(CNN) -- In The World According to Dennis Rodman, North Korean leader Kim Jong Un, whom he just saw on his second trip to the country, is quite likeable.
"He has to do his job, but he's a very good guy," Rodman said Monday at a news conference, announcing plans for a "basketball diplomacy" event that will involve players form North Korea.
Meanwhile, Kim presides over one of the most repressive regimes on Earth.
As Human Rights Watch puts it, Kim's succession as supreme leader after the death of his father, Kim Jong Il, in December 2011, "had little impact on the country's dire human rights record."
People are subjected to torture and thrown into prison camps based on political charges. Those who have managed to escape describe horror that includes beatings, starvation and executions.
As CNN has reported, Kim Jong Un appears to have changed nothing in the camps.
U.S. citizen Kenneth Bae knows first-hand. He's currently in one, charged with "serious crimes" and sentenced to 15 years of hard labor for allegedly trying to bring down the government through religious activities. Bae's family says he owned a tour company and was in North Korea for work.
The accusations against him were spelled out on state-run media, which is the only kind of media that "very good guy" Kim Jong Un and his country allow.
Par for the course in North Korea, where people have no freedom.
In 2012, "Defectors continued to report extrajudicial killings, disappearances, arbitrary detention, arrests of political prisoners, and torture," the U.S. State Department Human Rights Report says.
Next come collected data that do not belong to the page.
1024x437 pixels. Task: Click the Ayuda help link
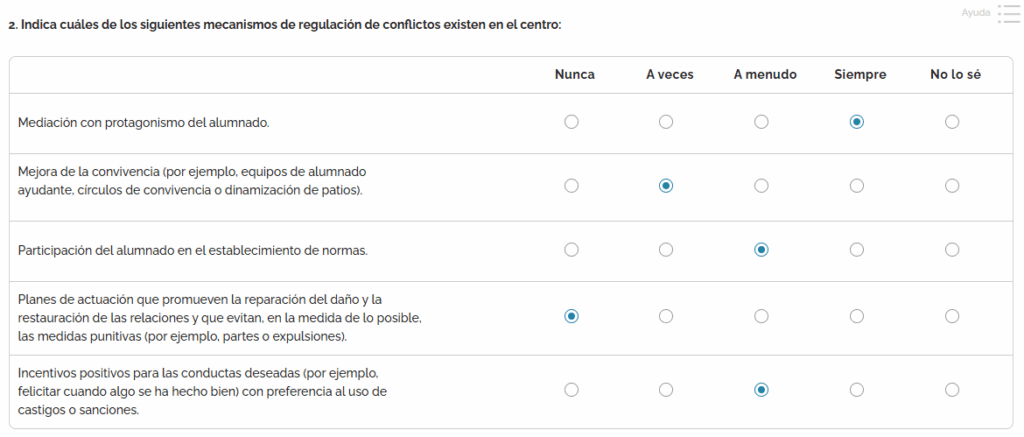point(975,13)
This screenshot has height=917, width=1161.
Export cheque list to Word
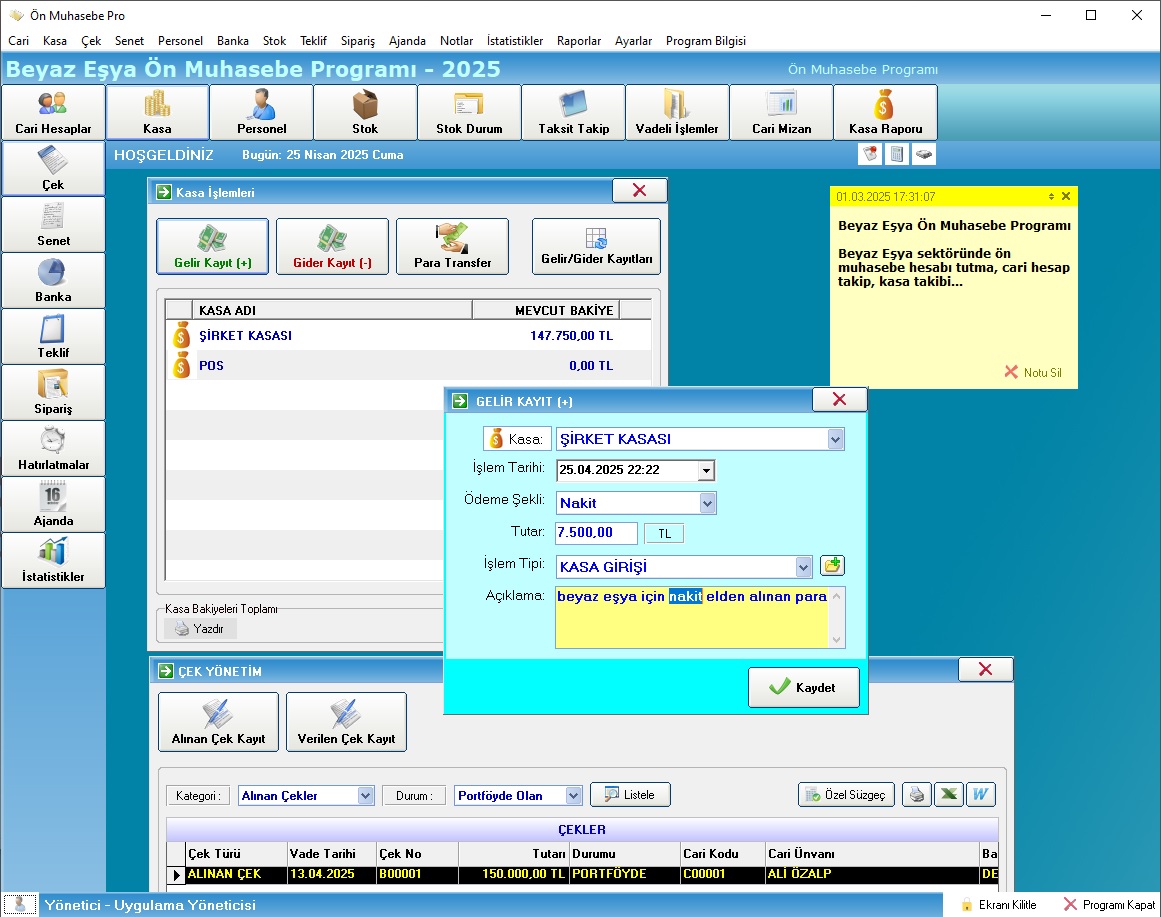[x=982, y=795]
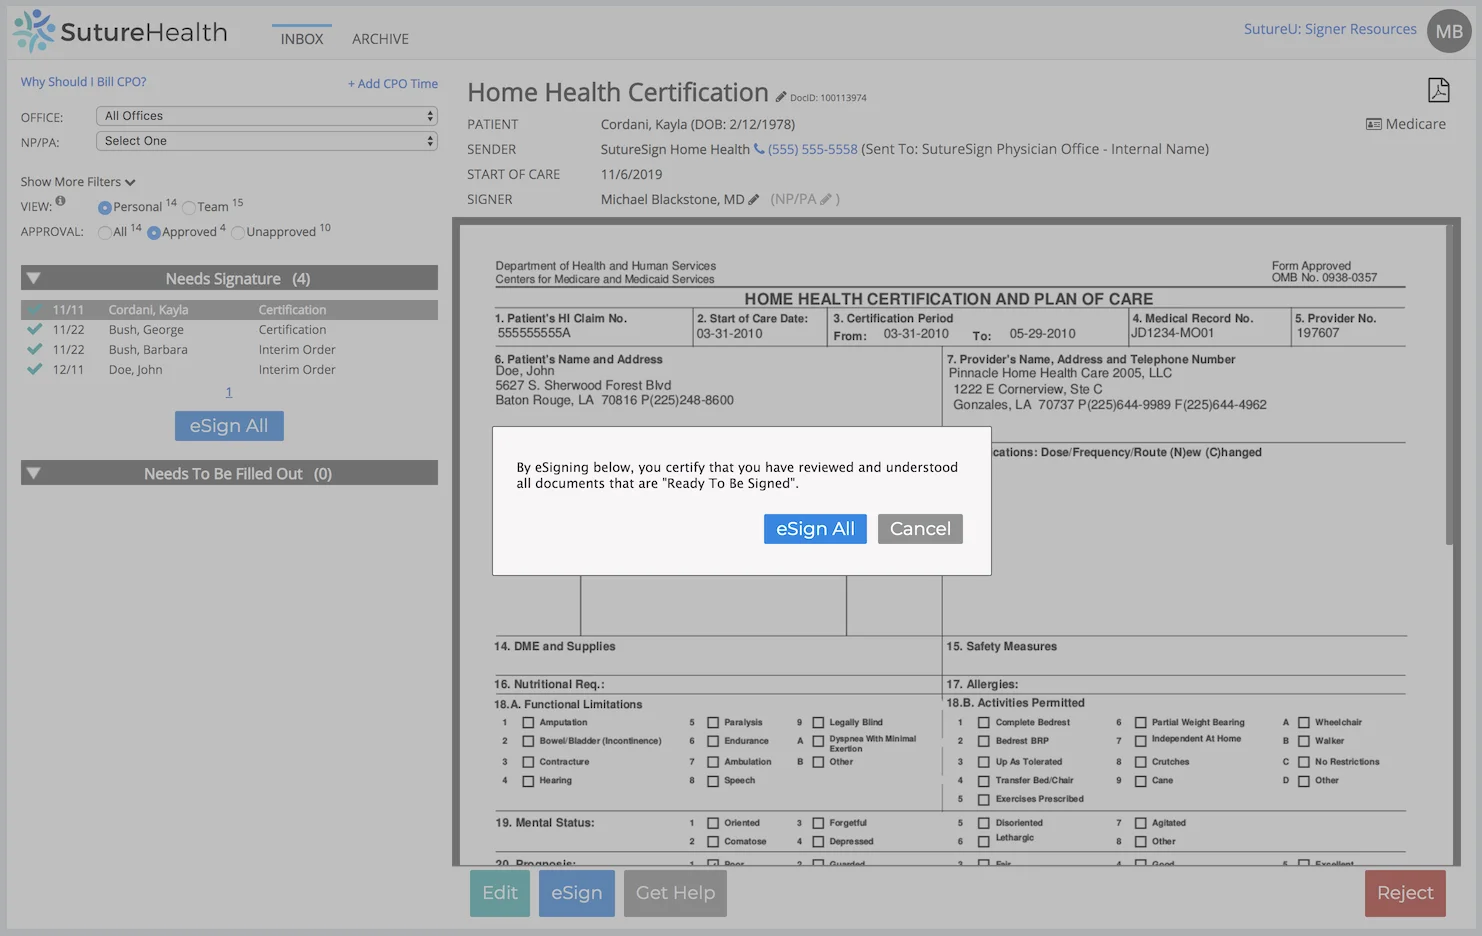Screen dimensions: 1482x936
Task: Collapse the Needs Signature section
Action: (34, 279)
"The judiciary was not independent and did not provide fair trials. There continued to be reports of severe punishment of some repatriated refugees and their family members. There were reports of trafficked women among refugees and workers crossing the border into China.
"The government made no known attempts to prosecute officials who committed human rights abuses."
Meanwhile, much of the country starves.
More than 25% of North Korean children under the age of 5 suffered from chronic malnutrition in 2012, according to the National Nutrition Survey of North Korea, a report backed by UNICEF, the World Food Program and the World Health Organization. The report also found nearly one in three women suffered from anemia.
Rodman: Come with me
In The World According to Dennis Rodman, journalists would realize that his rosy description of Kim is really the right one, if only they'd go over there and see for themselves.
"You write what you hear, but you don't see what you write," Rodman complained, saying he wants to bring a journalist on one of his trips to visit his friend.
Yes, that's the problem, Mr. Rodman. North Korea is aching for journalists to roam freely around the country and report to the world what things are really like.
"My military minder tells me to turn my camera off, and it soon becomes clear why," CNN's Paula Hancocks wrote last month on a trip to the "hermit kingdom."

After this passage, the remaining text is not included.